7 - SAQUE: Com empunhadura, ser capaz de sacar com confiança de ¾ da quadra. Tática: regularidade e direcionar o saque para o ponto fraco do adversário.
8 - DESLOCAMENTOS: • saltito de antecipação • passo de recuperação com trai-leg (a perna de trás cruza a da frente) • passinhos de ajuste • saltito para sair da bola que vem em sua direção (evasão) • ser capaz de correr para a bola e se afastar da bola quando necessário, e efetuar os golpes em equilíbrio com transferência de peso para frente sempre que possível.
9 - TÁTICA: • Recuperar-se adequadamente após a realização dos golpes • Regularidade • Identificar situações de ataque (jogando a bola onde o adversário não está e procurando ganhar o ponto na rede) ou defesa (devolver a bola com segurança e recuperar-se rapidamente), reagindo adequadamente às situações
10 - JOGO: conhecer as regras básicas de simples e duplas (linha lateral de duplas, posicionamento dos times sacador e recebedor em disputas de um set).
Como conteúdos a serem atingidos por crianças pequenas (até 7, 8 anos) em quadra vermelha, podemos sugerir:
1 - Habilidades de manipulação pré-desportivas: segurar a raquete; rolar a bola com mãos e raquete; equilibrar bola na raquete; rebater bola com raquete para cima e para baixo; lançar e recuperar com as duas mãos; arremessar bola por cima da rede e agarrá-la; trocas de bola usando apenas as mãos. Estas habilidades ajudam as crianças a desenvolverem também a percepção necessária para antecipar e rebater as bolas de acordo com o quique.
2 - Habilidades de deslocamento: corrida para frente; corrida para trás; corrida lateral com passo cruzado; galope lateral; salto em distância com um e dois pés; saltito de antecipação (utilização de escadinha, elásticos e arcos).
3 - Golpes básicos em quadra de vermelha: forehand, backhand, voleio forehand, voleio backhand, smash e saque. Táticas básicas: bola por cima da rede (regularidade) e início do controle de direção (paralela e cruzada) para jogar a bola onde o adversário não está ou para atacar o seu ponto fraco.

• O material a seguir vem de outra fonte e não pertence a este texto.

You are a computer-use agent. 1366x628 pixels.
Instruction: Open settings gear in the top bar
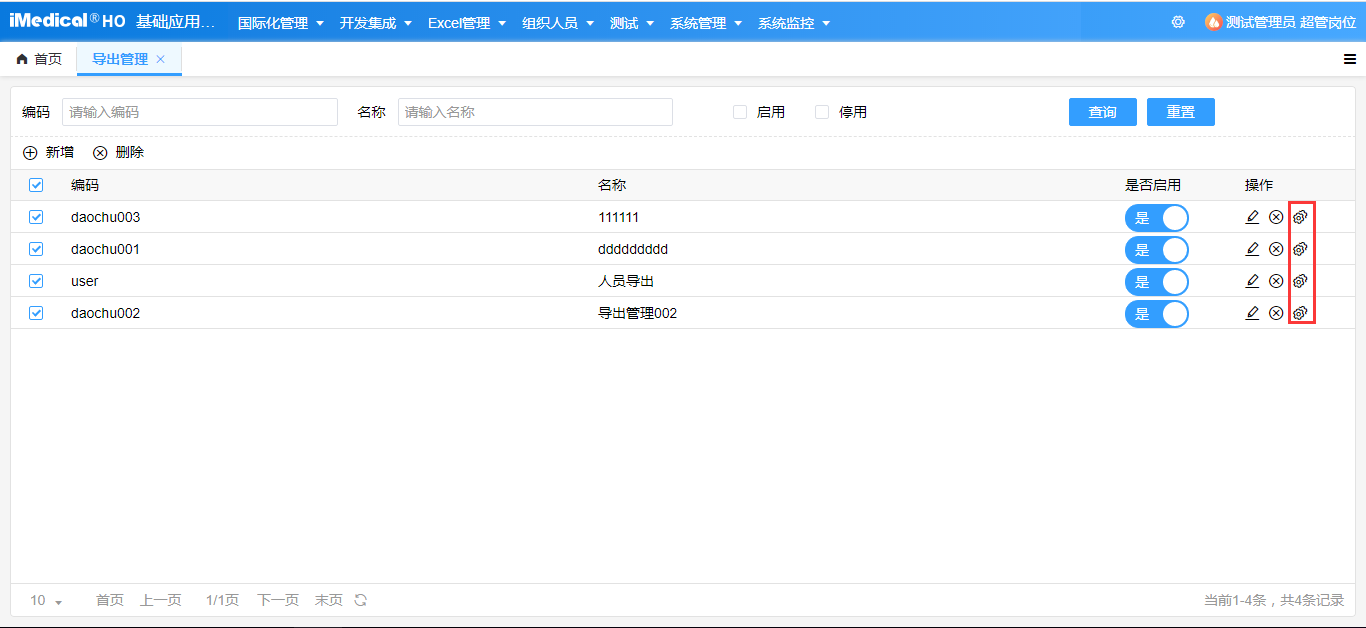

4 - Jogo: início da contagem de um game: 15, 30, 40, GAME. Jogos com contagem de um tiebreak até 7 pontos. Todos realizados em quadra vermelha e bola vermelha (75% mais lenta). Há vídeos no Youtube mostrando crianças europeias realizando jogos incríveis em quadras vermelha e laranja, com uma sofisticação tática que, às vezes, não encontramos em muitos tenistas profissionais. Quando aceleradas em seu processo, ou seja, jogando em quadra oficial com bolas verdes ou amarelas antes da idade recomendada, os tenistas normalmente reduzem suas possibilidades táticas a passar a bola para o outro lado, no máximo se tornando jogadores ofensivos de fundo de quadra.